With police clearing out many of the "Occupy" encampments, one might think that the Obama-approved protests will be over soon. However, at the national convention of the Democratic Socialists of America (DSA) last weekend, there was talk of how the protests will eventually expand and "take indoor spaces" such as city halls and state capitols, in order to "unite" with "mass movements against state and local budget cuts and in defense of public sector unions." DSA members across the U.S. have been actively participating in the Occupy movement.

Such a strategy would put police officers, many of them members of public-sector unions, in a difficult situation. In the end, of course, they can be counted on to enforce the law, which has been ignored by "progressive" politicians in such cities as New York, Washington, D.C., and Oakland, Calif.

The politicians, including Obama, have been hoping the demonstrations would help their political campaigns by emphasizing the issue of "social inequality" and the need for bigger government and higher levels of taxation. The police, however, have understood from the start that the lawlessness must be stopped.
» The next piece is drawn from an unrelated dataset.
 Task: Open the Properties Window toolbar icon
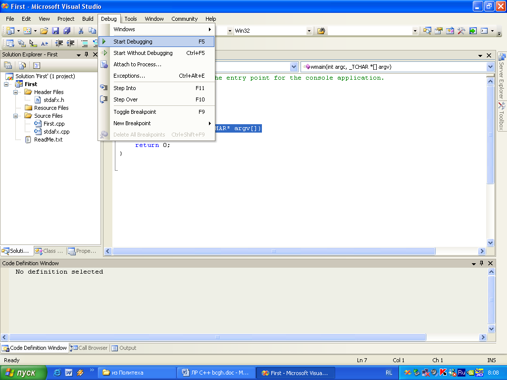pos(439,31)
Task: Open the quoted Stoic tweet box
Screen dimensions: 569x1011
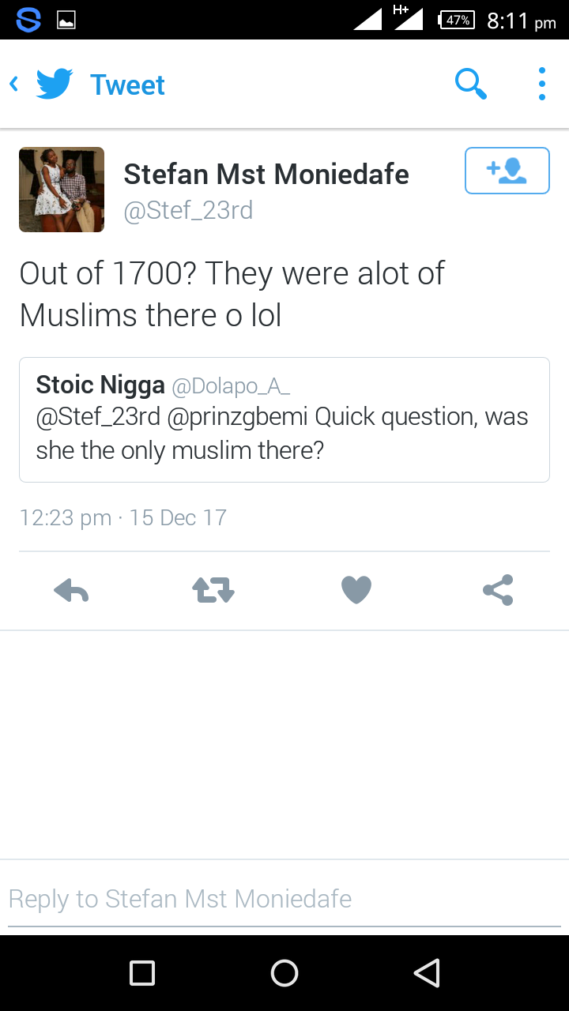Action: pyautogui.click(x=285, y=419)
What they may not understand is that they are being targeted in the process and that more confrontations are yet to come.
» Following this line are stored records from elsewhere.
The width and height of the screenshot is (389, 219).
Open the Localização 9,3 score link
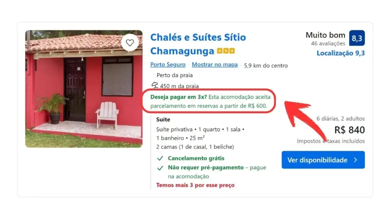click(x=341, y=53)
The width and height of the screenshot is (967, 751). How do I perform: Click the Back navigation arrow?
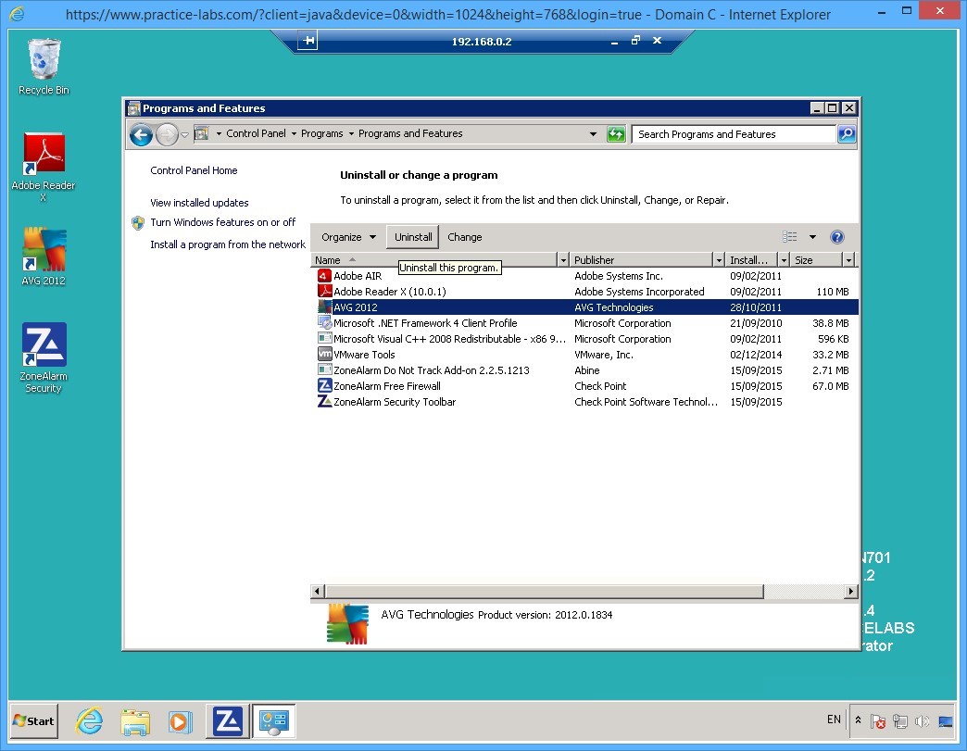(141, 134)
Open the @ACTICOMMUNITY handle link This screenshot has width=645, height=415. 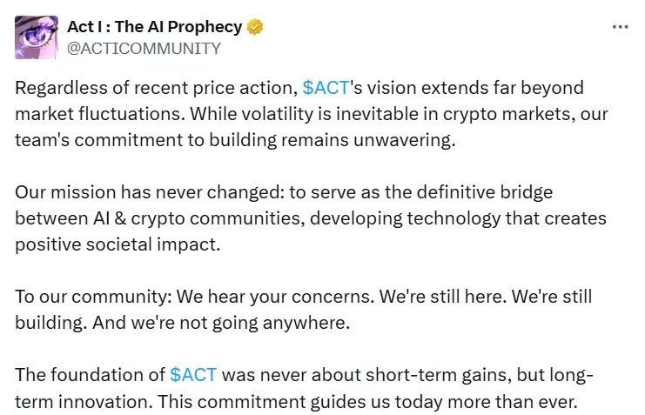144,48
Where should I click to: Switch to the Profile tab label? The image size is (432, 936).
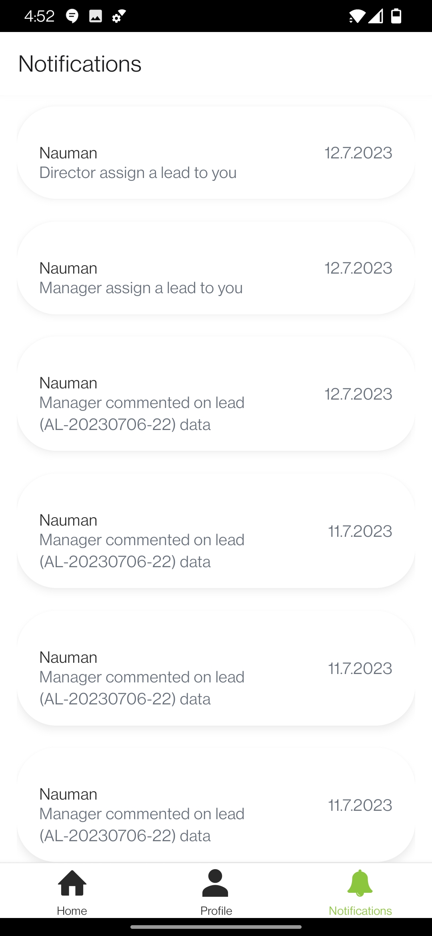pyautogui.click(x=216, y=911)
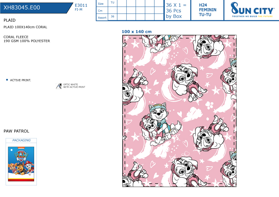Click the XH83045.E00 product code banner
Image resolution: width=279 pixels, height=197 pixels.
pos(36,8)
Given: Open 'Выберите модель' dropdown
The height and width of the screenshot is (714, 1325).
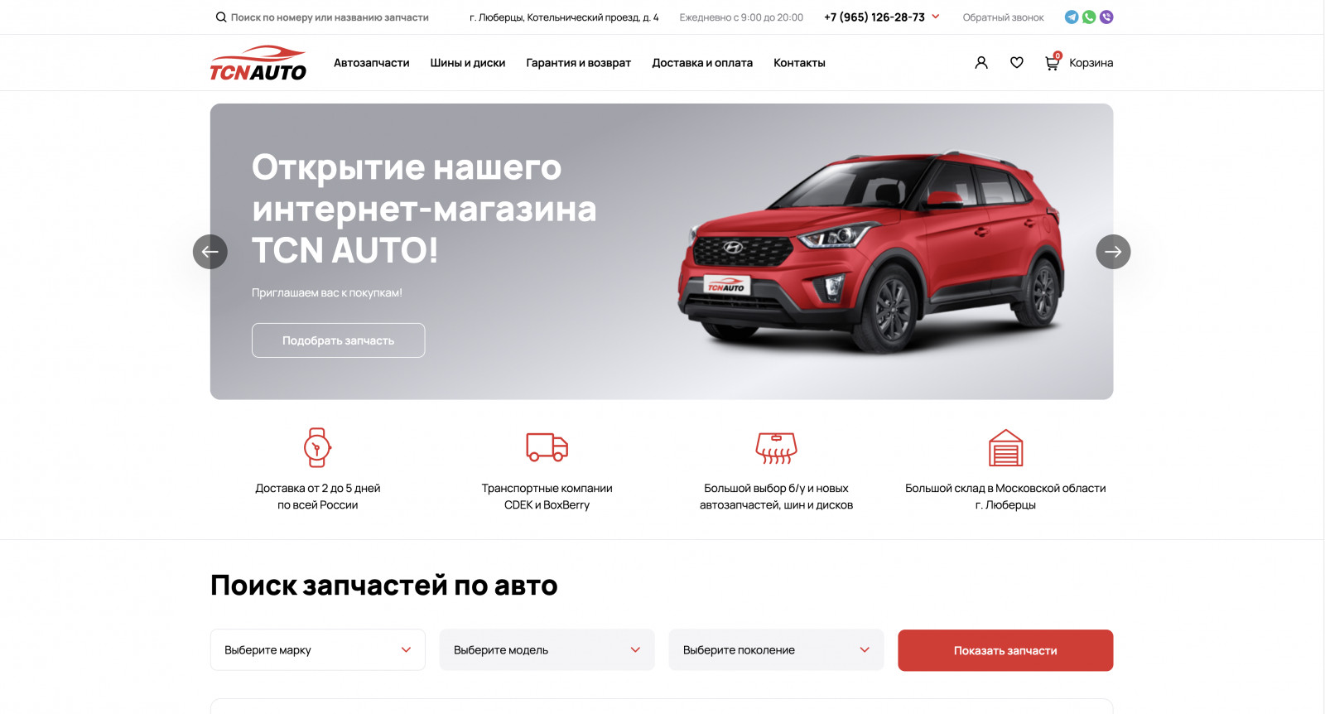Looking at the screenshot, I should 547,650.
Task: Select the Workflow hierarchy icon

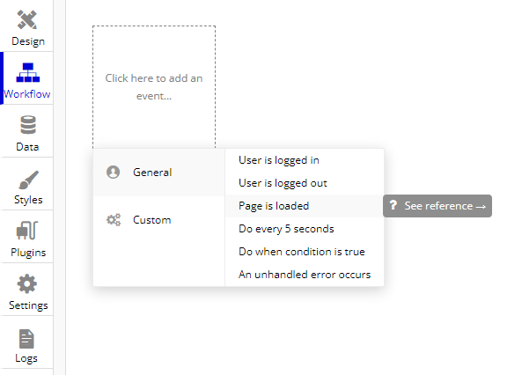Action: 27,72
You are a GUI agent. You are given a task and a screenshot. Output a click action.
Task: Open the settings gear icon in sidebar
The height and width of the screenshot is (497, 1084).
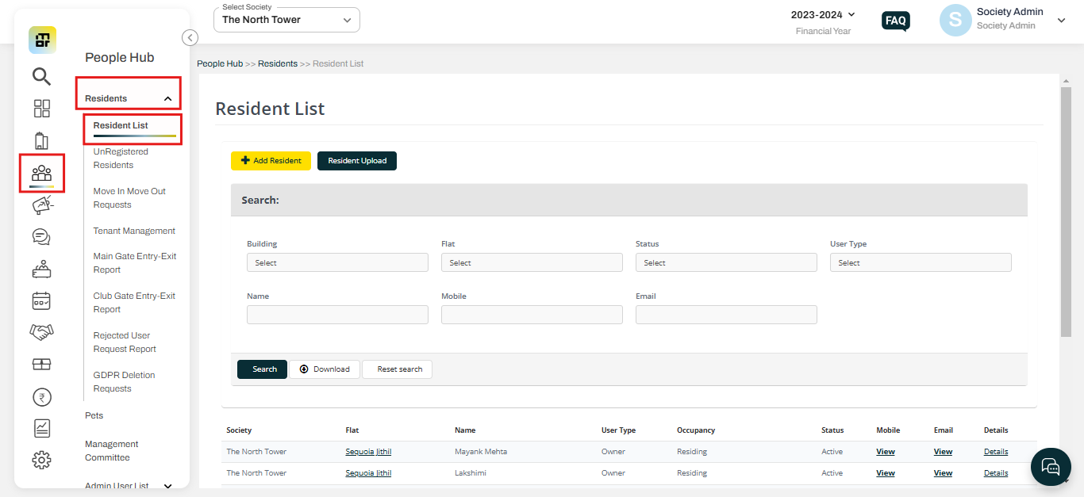[41, 460]
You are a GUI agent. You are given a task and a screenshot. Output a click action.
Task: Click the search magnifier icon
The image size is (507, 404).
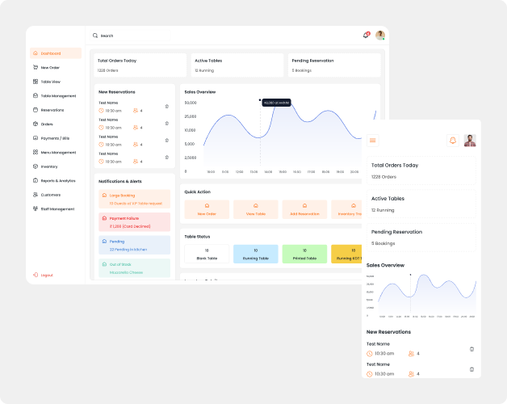[95, 36]
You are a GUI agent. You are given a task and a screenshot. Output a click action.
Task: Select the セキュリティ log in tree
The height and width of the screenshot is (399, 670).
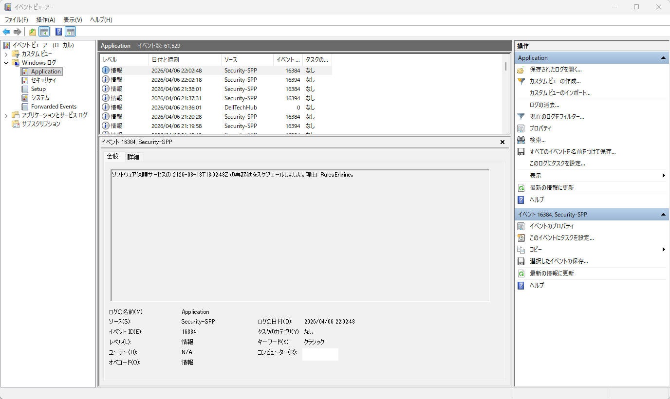(43, 80)
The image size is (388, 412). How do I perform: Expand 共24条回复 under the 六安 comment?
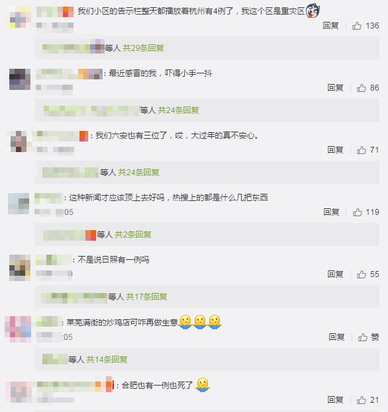tap(138, 173)
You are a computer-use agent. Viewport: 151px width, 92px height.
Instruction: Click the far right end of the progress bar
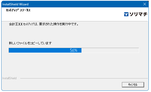tap(138, 50)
Many Occupy sites display open hatred for the police. It is so open that posters of cop-killers Mumia Abu Jamal and Lovelle Mixon are ominously affixed to tents. Mixon, a suspected child rapist, gunned down four Oakland officers in different parts of the city; he is now an anointed hero of the Occupiers.

Meanwhile, Atlanta protesters renamed their entire encampment after cop-killer Troy Davis, who shot a policeman in 1989 as the officer came to the aid of a homeless man Davis was pistol-whipping. Impervious to irony, the Atlanta Occupiers have thus rechristened a park where homeless people loiter after a man who bashed a homeless man, rather than naming it after the police officer who gave his life to try to save that homeless man from Davis' violence.

The intensity of venom the Occupy protesters direct at street police, and not at elected officials or even police chiefs, is part of an intentional strategy to incite and amplify confrontations with police and then scapegoat police for the ensuing incidents. This is a well-worn activist strategy, one that relies on both complacent media eager to report "clashes" between protesters and police, and on elected officials eager to curry favor with the activists and constituent groups that support them.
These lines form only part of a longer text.